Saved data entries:
______

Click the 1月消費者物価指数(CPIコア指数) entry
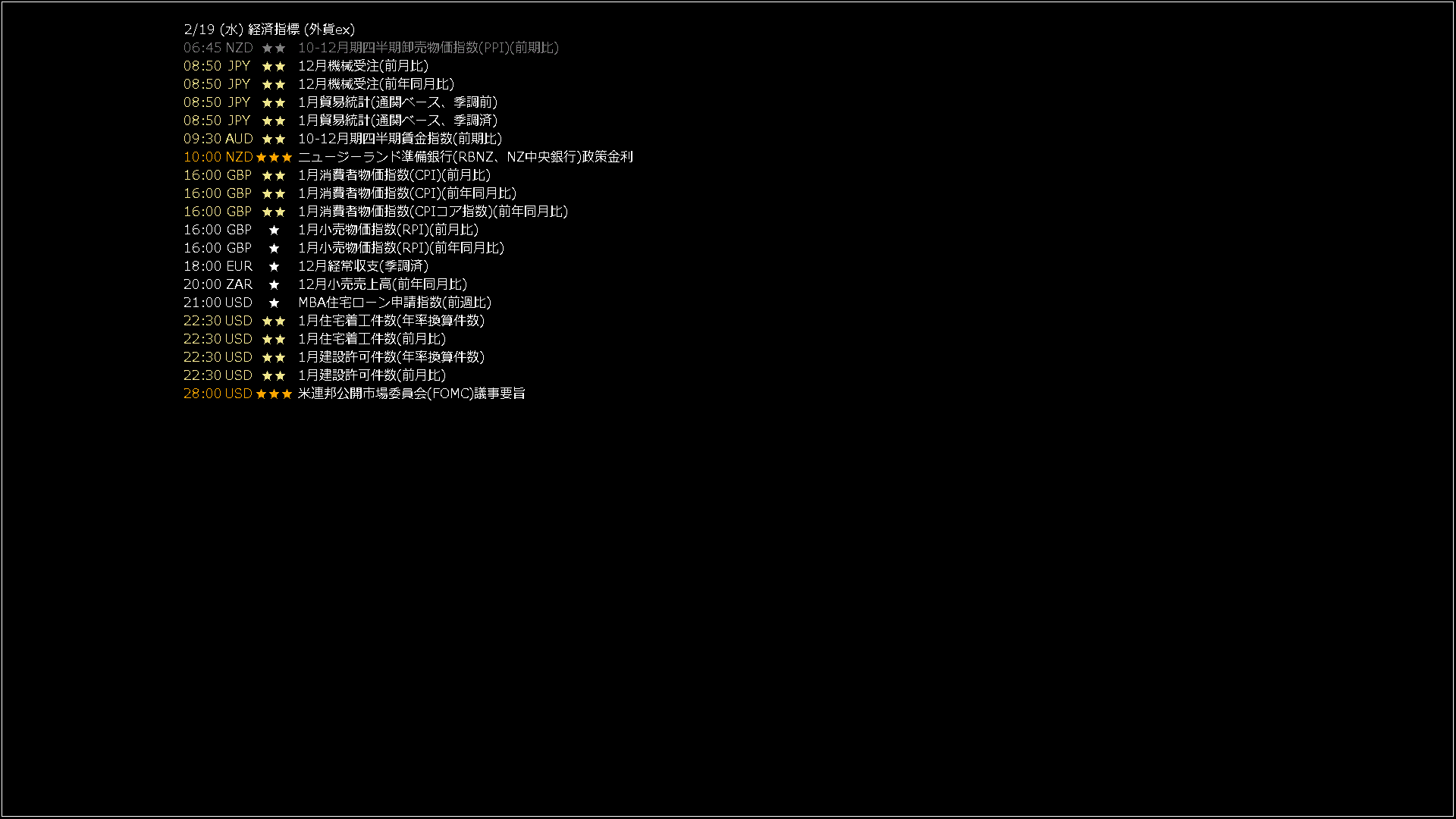Viewport: 1456px width, 819px height. pyautogui.click(x=433, y=212)
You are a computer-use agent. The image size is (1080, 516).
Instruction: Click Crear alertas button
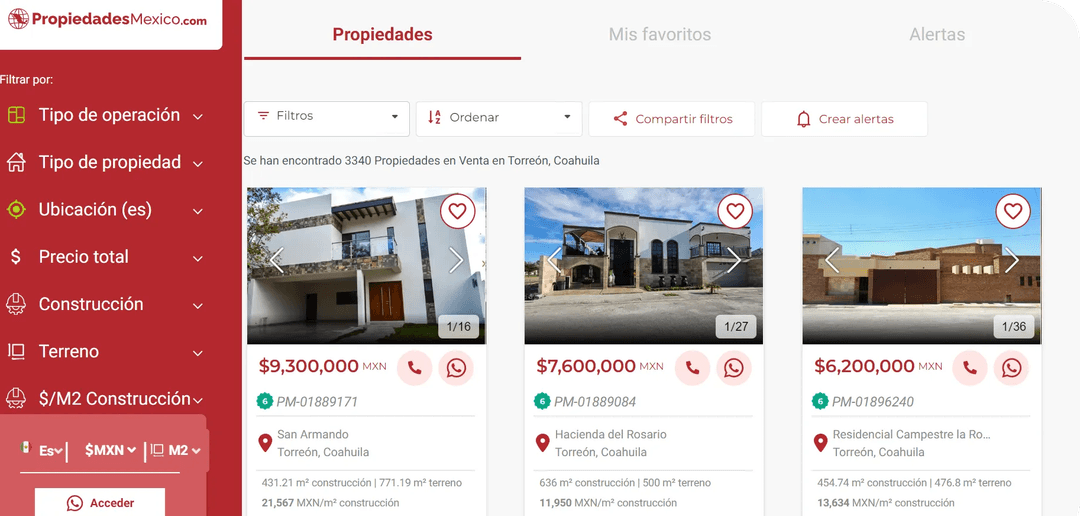click(844, 118)
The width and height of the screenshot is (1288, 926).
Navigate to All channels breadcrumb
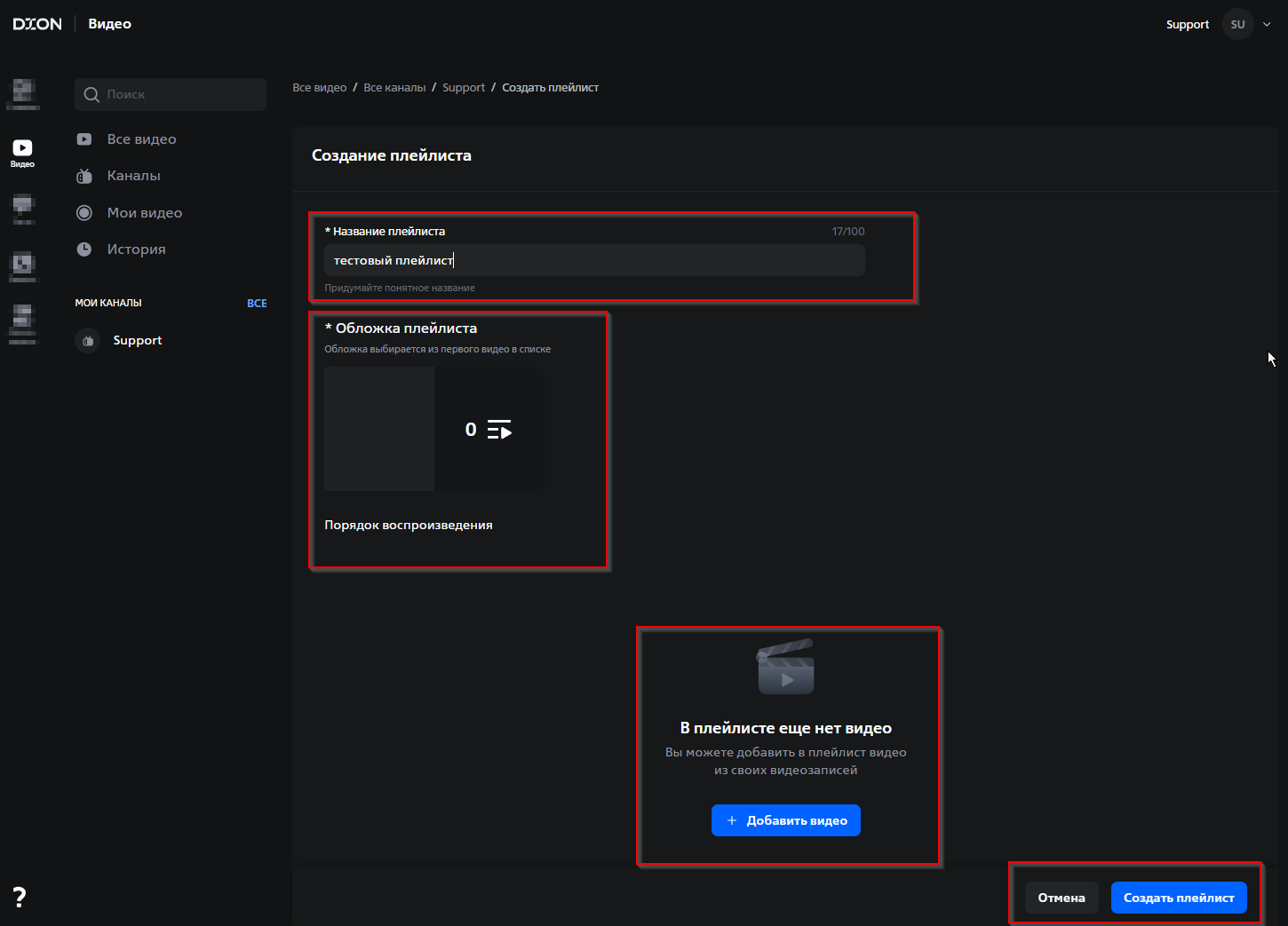[x=394, y=88]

______

The records above are to be repeated exactly, with every picture removed from the copy.

Solution to this problem:
Click the 1月消費者物価指数(CPIコア指数) entry
Viewport: 1456px width, 819px height. pyautogui.click(x=433, y=212)
You are a computer-use agent. The image size is (1080, 516).
Instruction: Click Crear alertas button
click(844, 118)
The width and height of the screenshot is (1288, 926).
Navigate to All channels breadcrumb
[x=394, y=88]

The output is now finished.